🤖 AI Summary
Existing medical dialogue datasets lack authentic long-term temporal structures, making it difficult to evaluate an agent’s ability to remember and reason over a patient’s longitudinal medical history. To address this gap, this work proposes a knowledge-guided three-stage framework to synthesize MediLongChat—a high-quality, longitudinal medical dialogue dataset with coherent patient histories—and introduces the first benchmark task enabling cross-session reasoning.

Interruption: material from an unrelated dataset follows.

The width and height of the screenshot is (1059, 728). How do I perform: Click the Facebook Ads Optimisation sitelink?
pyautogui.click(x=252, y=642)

We define five quality dimensions—Faithfulness, Coherence, Diversity, Correctness, and Realism—and employ a multimodal evaluation strategy combining vector-based metrics and LLM-as-a-judge assessments. Experimental results demonstrate that even state-of-the-art large language models perform poorly on this benchmark, underscoring both the challenge posed by MediLongChat and the urgent need for specialized medical agents capable of longitudinal reasoning.
📝 Abstract
An effective healthcare agent must be able to recall and reason over a patient's longitudinal medical history. However, the absence of datasets with realistic long-term dialogue timelines limits systematic evaluation. Real clinical text is constrained by privacy and ethics, while existing benchmarks focus on isolated interactions, failing to capture cross-session reasoning. We introduce a framework for synthesizing high-quality, long-term medical dialogues with LLMs. Our approach entails a knowledge-guided decomposition into three stages: constructing synthetic patient profiles with diverse disease and complication trajectories, generating multi-turn dialogues per encounter, and integrating them into a coherent longitudinal history dataset, MediLongChat. We establish three benchmark tasks-In-dialogue Reasoning, Cross-dialogue Reasoning, and Synthesis Reasoning-to evaluate the memory capabilities of healthcare agents. To assess data quality, we introduce a multi-dimensional evaluation framework combining vector-based metrics with LLM-as-a-judge assessments. Specifically, we define automatic measures-Faithfulness, Coherence, and Diversity-together with two LLM-based evaluations: Correctness and Realism. Benchmark experiments show that even state-of-the-art LLMs struggle with MediLongChat. These findings highlight the benchmark's applicability and underscore the need for tailored methods to advance healthcare agents.